Job A: The article on Horizon Europe below names sectors in which the EU produces world-class research and robust patent pipelines. List every one of those sectors.

Excerpt:
※

As the European Union prepares the next phase of Horizon Europe 2028–2034, the debate has evolved far beyond research policy. It now sits at the center of Europe’s industrial future. Sluggish productivity growth, capital outflows to the United States, China’s aggressive industrial policy, and widening gaps in deep-tech scale-up capacity have transformed EU innovation funding into a defining competitiveness challenge.
Against this backdrop, Orgalim — representing Europe’s engineering, electrical, mechanical, and ICT industries — has positioned Horizon Europe not merely as a research framework, but as the EU’s primary industrial innovation engine. For Europe to maintain technological relevance, the programme must directly strengthen its industrial base, not just its academic excellence.
Europe’s €2.7 Trillion Industrial Backbone Demands Strategic Reform
Orgalim represents industries generating approximately €2.7 trillion in annual turnover and supporting more than 11.5 million jobs across the EU. These sectors underpin advanced manufacturing, automation, industrial semiconductors, digital systems, renewable energy technologies, and processing of strategic raw materials, including lithium critical to Europe’s battery supply chains.
Rather than focusing exclusively on early-stage science, Orgalim argues that success must be measured by Europe’s ability to convert research into scaled industrial production, global exports, and long-term employment within Europe.
The European Innovation Paradox: Strong Research, Weak Industrialization
The EU consistently produces world-class research and robust patent pipelines across sectors such as hydrogen systems, industrial AI, robotics, advanced batteries, and next-generation manufacturing technologies. Europe also plays a strategic role in supply chains tied to lithium processing and other critical raw materials.
Yet large-scale commercialization frequently happens elsewhere.
From semiconductor fabs to battery gigafactories and clean-tech equipment manufacturing, Europe often leads in discovery but lags in industrial deployment. This persistent innovation gap weakens Europe’s global standing and deepens technological dependency.
For Orgalim, Horizon Europe 2028–2034 represents a structural opportunity to close this divide — not through minor adjustments, but through systemic reform.
Budget Scale Matters — But Structure Matters More
The European Commission has outlined an indicative budget of nearly €175 billion for the next Horizon Europe cycle. Orgalim welcomes the ambition and the commitment to simplification and faster time-to-grant procedures.

※

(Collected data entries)
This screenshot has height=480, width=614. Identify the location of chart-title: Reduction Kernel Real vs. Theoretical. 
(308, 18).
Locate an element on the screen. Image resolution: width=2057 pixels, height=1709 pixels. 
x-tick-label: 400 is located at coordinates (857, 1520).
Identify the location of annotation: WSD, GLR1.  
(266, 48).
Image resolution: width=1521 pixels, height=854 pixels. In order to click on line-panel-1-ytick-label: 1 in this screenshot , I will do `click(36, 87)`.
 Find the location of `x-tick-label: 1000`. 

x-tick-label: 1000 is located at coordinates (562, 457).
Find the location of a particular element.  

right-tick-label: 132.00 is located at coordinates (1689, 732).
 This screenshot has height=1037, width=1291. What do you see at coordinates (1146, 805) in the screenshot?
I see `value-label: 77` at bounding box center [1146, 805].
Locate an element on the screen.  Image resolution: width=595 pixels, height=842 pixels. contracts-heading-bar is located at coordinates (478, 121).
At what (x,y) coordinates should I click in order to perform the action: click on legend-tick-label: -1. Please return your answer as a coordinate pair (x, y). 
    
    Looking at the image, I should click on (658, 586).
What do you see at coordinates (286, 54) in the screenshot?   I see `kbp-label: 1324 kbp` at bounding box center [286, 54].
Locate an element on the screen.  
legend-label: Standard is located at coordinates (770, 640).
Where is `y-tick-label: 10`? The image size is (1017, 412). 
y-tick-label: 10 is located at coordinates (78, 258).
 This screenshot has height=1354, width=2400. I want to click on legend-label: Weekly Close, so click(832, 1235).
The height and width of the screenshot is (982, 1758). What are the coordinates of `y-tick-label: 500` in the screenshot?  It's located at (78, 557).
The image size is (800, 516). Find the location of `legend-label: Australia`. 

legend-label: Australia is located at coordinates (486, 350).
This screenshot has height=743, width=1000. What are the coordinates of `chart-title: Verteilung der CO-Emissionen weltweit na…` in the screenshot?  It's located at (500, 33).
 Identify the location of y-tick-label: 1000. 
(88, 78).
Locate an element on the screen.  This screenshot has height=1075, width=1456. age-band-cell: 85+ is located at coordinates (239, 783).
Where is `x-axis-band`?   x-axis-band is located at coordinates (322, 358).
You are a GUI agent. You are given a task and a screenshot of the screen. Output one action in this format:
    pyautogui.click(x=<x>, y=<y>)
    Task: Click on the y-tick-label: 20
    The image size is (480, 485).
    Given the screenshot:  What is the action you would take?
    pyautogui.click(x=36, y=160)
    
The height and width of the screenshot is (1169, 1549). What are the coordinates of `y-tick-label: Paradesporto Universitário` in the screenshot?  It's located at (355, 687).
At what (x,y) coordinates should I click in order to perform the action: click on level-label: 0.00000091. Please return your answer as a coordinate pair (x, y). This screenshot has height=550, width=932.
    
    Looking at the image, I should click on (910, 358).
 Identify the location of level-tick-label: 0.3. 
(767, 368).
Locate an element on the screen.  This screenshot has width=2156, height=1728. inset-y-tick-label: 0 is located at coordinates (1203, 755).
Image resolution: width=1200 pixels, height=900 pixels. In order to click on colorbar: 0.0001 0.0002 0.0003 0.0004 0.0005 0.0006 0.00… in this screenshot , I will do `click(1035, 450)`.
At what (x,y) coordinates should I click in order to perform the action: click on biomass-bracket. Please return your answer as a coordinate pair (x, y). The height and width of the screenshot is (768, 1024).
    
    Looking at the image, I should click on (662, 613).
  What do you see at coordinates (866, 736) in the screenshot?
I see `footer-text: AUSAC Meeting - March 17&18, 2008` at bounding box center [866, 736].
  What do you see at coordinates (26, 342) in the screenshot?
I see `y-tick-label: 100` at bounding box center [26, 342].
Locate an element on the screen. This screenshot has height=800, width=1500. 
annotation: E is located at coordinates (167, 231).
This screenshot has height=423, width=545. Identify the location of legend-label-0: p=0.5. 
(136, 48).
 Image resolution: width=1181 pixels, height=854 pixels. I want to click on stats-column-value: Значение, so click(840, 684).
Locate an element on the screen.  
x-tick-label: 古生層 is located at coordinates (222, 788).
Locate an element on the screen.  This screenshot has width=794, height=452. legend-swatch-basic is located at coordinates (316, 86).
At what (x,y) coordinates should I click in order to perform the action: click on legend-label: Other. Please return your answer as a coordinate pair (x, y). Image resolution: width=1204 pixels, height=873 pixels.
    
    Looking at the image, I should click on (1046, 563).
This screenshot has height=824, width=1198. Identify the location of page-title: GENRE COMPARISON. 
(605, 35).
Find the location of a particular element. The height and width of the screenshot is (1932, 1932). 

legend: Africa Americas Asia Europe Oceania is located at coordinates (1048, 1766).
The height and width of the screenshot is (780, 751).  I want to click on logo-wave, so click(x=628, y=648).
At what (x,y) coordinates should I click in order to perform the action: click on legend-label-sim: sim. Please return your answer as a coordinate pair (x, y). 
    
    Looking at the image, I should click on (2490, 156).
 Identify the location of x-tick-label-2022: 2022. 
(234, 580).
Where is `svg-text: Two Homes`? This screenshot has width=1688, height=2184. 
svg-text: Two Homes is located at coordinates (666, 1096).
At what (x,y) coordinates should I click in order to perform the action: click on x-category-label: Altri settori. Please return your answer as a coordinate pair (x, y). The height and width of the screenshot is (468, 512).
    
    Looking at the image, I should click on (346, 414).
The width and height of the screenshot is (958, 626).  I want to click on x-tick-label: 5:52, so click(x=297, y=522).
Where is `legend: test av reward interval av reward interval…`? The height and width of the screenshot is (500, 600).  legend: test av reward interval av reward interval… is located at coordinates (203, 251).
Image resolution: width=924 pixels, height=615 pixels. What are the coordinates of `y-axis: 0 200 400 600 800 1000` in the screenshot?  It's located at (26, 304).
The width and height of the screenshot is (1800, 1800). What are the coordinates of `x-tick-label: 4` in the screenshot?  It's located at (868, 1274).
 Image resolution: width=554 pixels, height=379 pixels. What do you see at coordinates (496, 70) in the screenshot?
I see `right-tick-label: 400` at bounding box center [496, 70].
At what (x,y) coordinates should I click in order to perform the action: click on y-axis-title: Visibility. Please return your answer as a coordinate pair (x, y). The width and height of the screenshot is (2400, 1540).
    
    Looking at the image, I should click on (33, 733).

※

Job B: Find each line in the entries above that contains the string "level", matching case, and copy those lines.

Final answer A:
- hydrogen systems
- industrial AI
- robotics
- advanced batteries
- next-generation manufacturing technologies

Final answer B:
At what (x,y) coordinates should I click in order to perform the action: click on level-label: 0.00000091. Please return your answer as a coordinate pair (x, y). This screenshot has height=550, width=932.
 Identify the location of level-tick-label: 0.3. 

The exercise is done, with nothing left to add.